Mini versions of mouse reproductive organs have been used to investigate how the most lethal ovarian cancers develop.
Up to 80 percent of ovarian cancer mortalities are caused by high-grade serous ovarian cancer (referred to here as just 'ovarian cancer'), which is usually not diagnosed until a late stage. This means that early development of the cancer is not well characterised.
Researchers at the Hubrecht Institute in Utrecht, the Netherlands, developed tumour progression models from mouse tissue. They used their models to study the origins of ovarian cancer and found two sites that can give rise to tumours, but that one of the sites more readily formed malignancies.
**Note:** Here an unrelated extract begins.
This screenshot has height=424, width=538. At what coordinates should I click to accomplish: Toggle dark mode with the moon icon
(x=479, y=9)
Those involved in the research believe this work is important because knowing more about the development and progression of ovarian cancer may help doctors to better recognise ovarian cancer in the future.
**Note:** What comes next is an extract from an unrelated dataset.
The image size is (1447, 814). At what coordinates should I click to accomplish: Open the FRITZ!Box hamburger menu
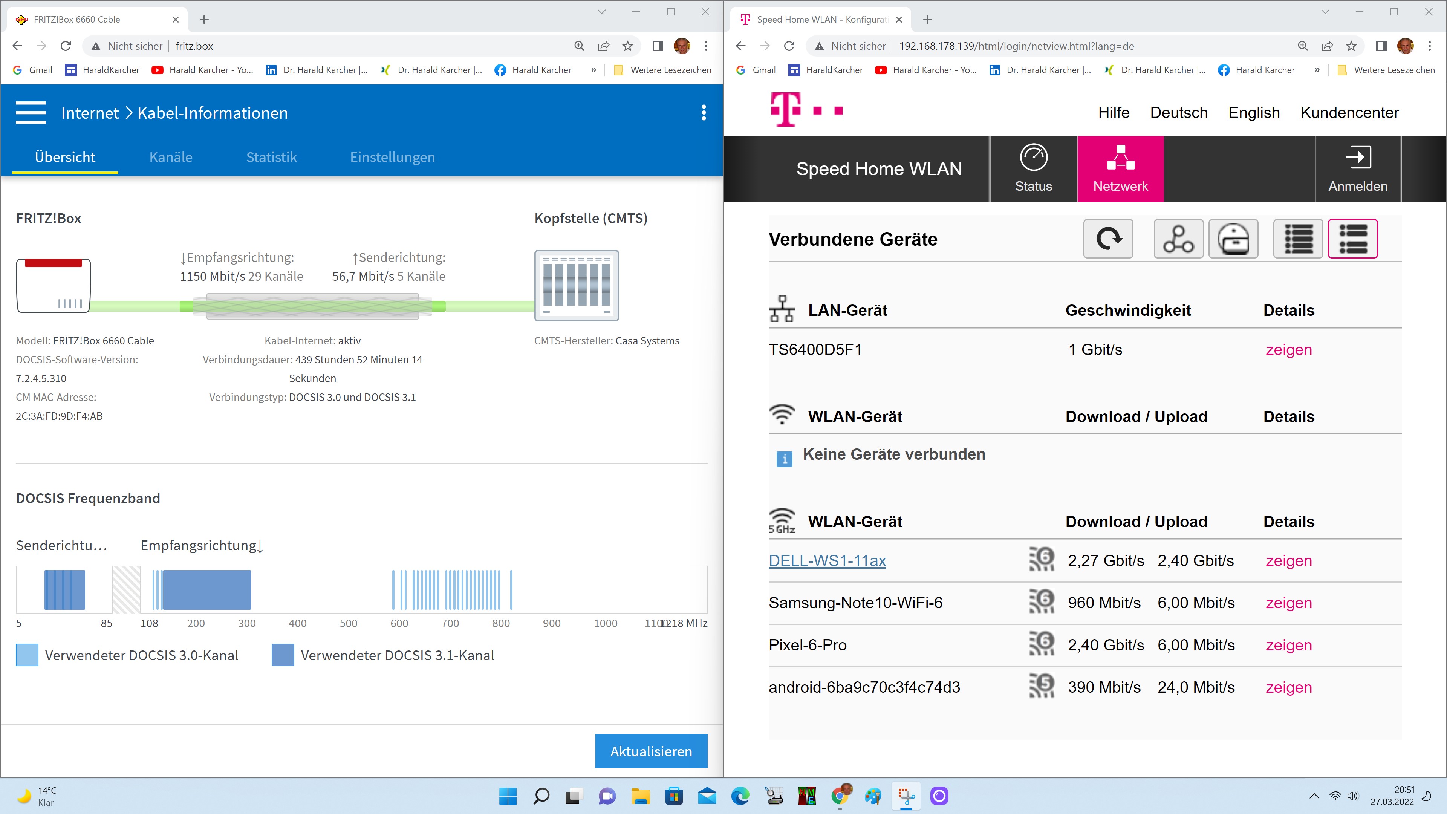(31, 113)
The team grew organoids of the mouse oviducts (equivalent to human fallopian tubes) and ovarian surface epithelium (the outer layer of the ovaries). These organoids are artificially grown 'mini versions' of parts of the mouse reproductive organs. They then used CRISPR/Cas9 genome editing to mutate genes Trp53, Brca1, Nf1 and Pten, which are already known to mutate in ovarian cancer.
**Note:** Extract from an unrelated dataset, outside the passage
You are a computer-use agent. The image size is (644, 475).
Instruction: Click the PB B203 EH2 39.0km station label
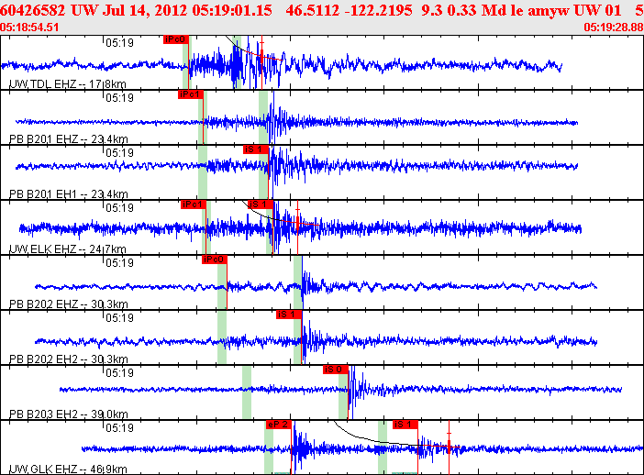coord(69,414)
After mutation, the organoids were transplanted back into mice, and developed into tumours that were similar to those found in human ovarian cancer. However, tumours were more prone to develop from the oviduct organoids than the ovarian surface epithelium organoids. The oviduct organoids also grew into larger, faster-developing tumours.
The novel method of combining organoids and CRISPR/Cas9 was previously developed by the same group (see BioNews 918), and has recently been used to investigate COVID-19 (see BioNews 1046). Organoids have also been used to study other types of cancer.
The organoid models used in the study, published in Nature Communications, can help scientists to understand how malignancies such as ovarian cancer develop, potentially allowing for earlier treatment, and greater survival rates.